15/04/2021 18:41, Bing Zhao:
> This commit introduced the conntrack action and item.
> 
> Usually the HW offloading is stateless. For some stateful offloading
> like a TCP connection, HW module will help provide the ability of a
> full offloading w/o SW participation after the connection was
> established.
> 
> The basic usage is that in the first flow the application should add
> the conntrack action and in the following flow(s) the application
> should use the conntrack item to match on the result.

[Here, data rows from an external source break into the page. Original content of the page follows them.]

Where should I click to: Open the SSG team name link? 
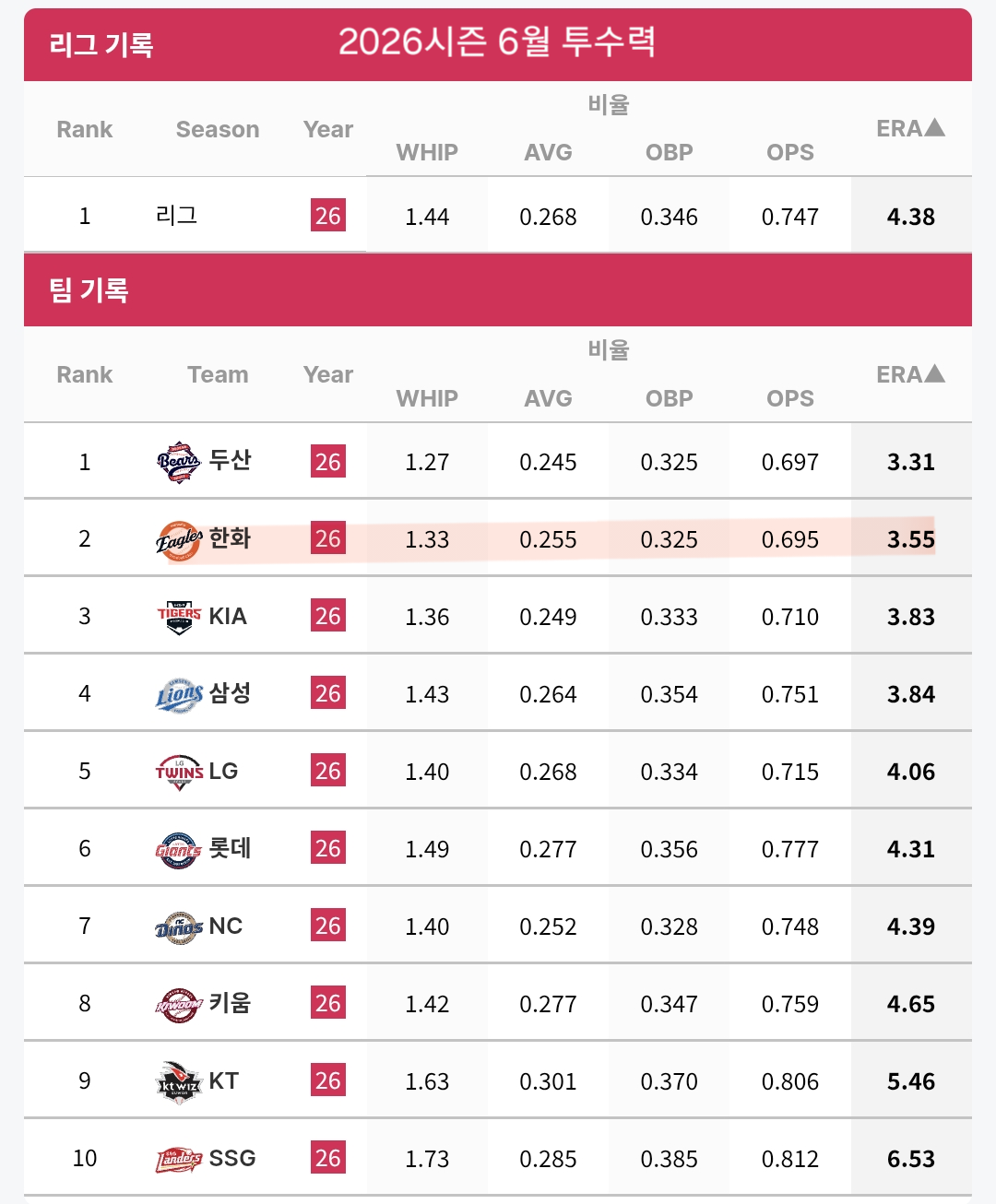pyautogui.click(x=232, y=1158)
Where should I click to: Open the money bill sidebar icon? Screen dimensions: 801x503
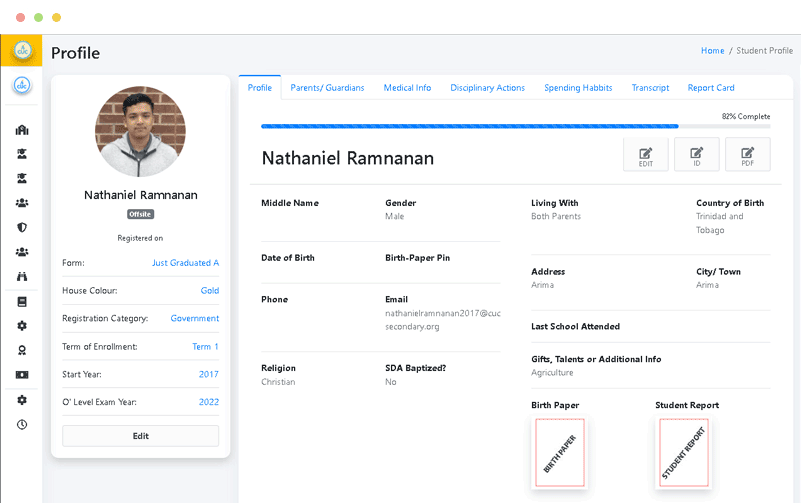tap(22, 374)
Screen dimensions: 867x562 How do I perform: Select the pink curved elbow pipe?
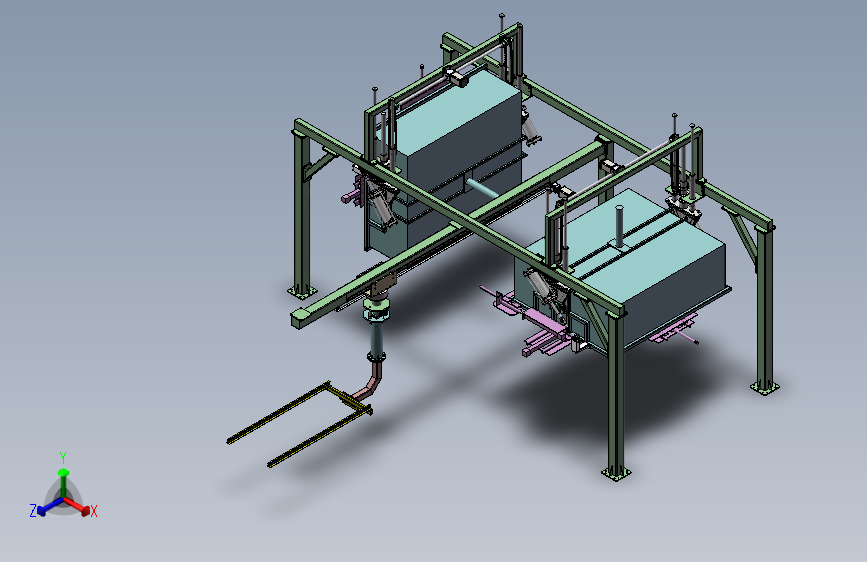(372, 379)
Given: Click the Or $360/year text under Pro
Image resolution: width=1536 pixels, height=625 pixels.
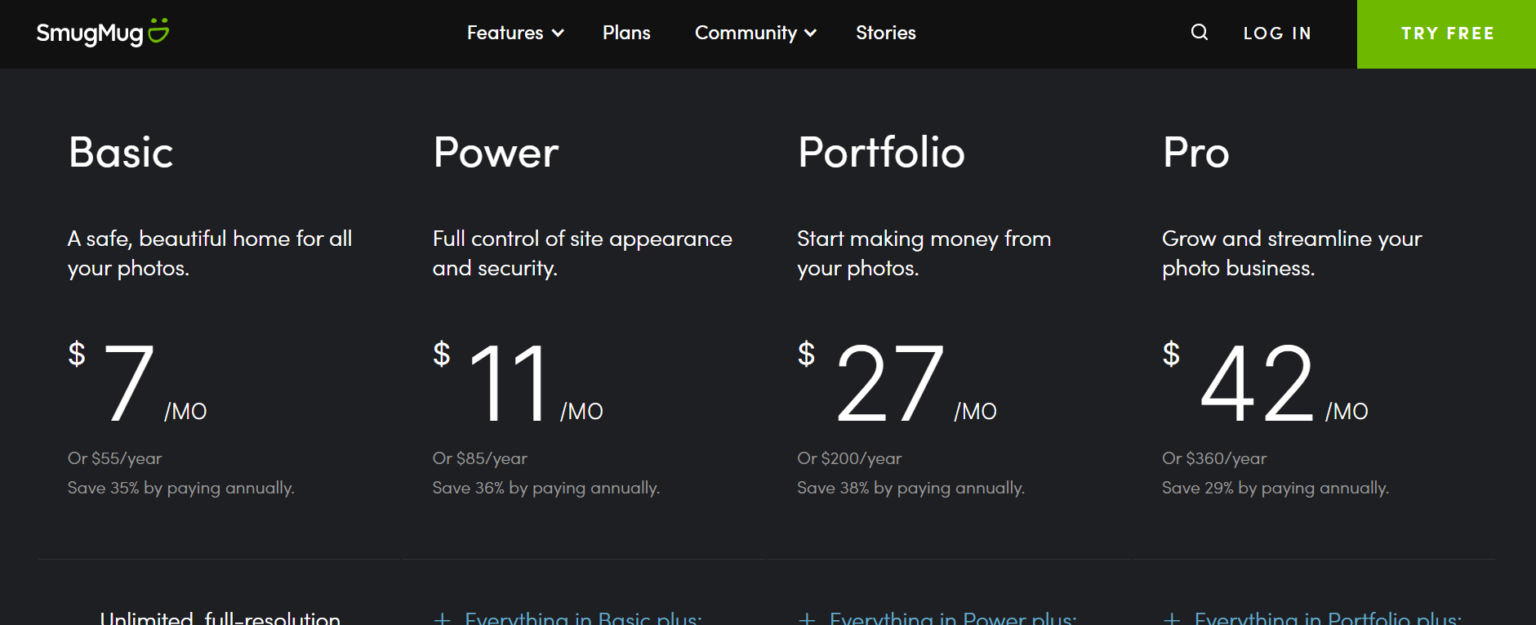Looking at the screenshot, I should click(1213, 458).
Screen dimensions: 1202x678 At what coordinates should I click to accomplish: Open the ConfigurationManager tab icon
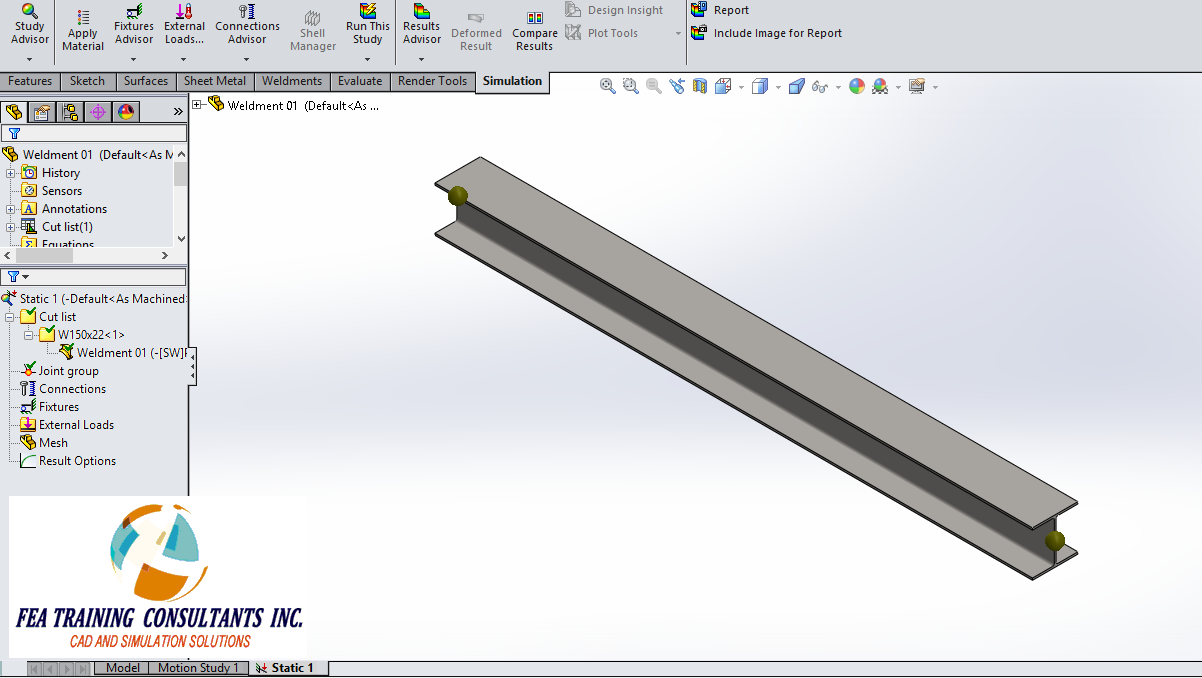[x=68, y=112]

You probably mean "flow rule", not "traffic flow".
Please make it clear to avoid confusion.

> A TCP connection has two directions traffic. To set a conntrack
> action context correctly, information from packets of both directions
> are required.
> 
> The conntrack action should be created on one port and supply the
> peer port as a parameter to the action. After context creating, it
> could only be used between the ports (dual-port mode) or a single
> port. The application should modify the action via the API
> "action_handle_update" only when before using it to create a flow
> with opposite direction. This will help the driver to recognize the
> direction of the flow to be created, especially in single port mode.
> The traffic from both directions will go through the same port if
> the application works as an "forwarding engine" but not a end point.
> There is no need to call the update interface if the subsequent flows
> have nothing to be changed.

I am not sure this is a feature description for the commit log
or an usage explanation for the doc.
In any case, please distinguish "ethdev port" and "TCP port"
to avoid confusion.

> Query will be supported via action_ctx_query interface, about the
> current packets information and connection status. Tha fields
> query capabilities depends on the HW.
> 
> For the packets received during the conntrack setup, it is suggested
> to re-inject the packets in order to take full advantage of the

What do you mean by "full advantage"?
It is counter-intuitive to re-inject for offloading.
Does it improve the performance?

> conntrack. Only the valid packets should pass the conntrack, packets
> with invalid TCP information, like out of window, or with invalid
> header, like malformed, should not pass.
> 
> Naming and definition:

You mean naming is inspired from Linux?

> https://elixir.bootlin.com/linux/latest/source/include/uapi/linux/netfilter/nf_conntrack_tcp.h
> https://elixir.bootlin.com/linux/latest/source/net/netfilter/nf_conntrack_proto_tcp.c
> 
> Other reference:
> https://www.usenix.org/legacy/events/sec01/invitedtalks/rooij.pdf
> 
> Signed-off-by: Bing Zhao <bi...@nvidia.com>
[...]
> +     /**
> +      * [META]
> +      *
> +      * Matches conntrack state.
> +      *
> +      * See struct rte_flow_item_conntrack.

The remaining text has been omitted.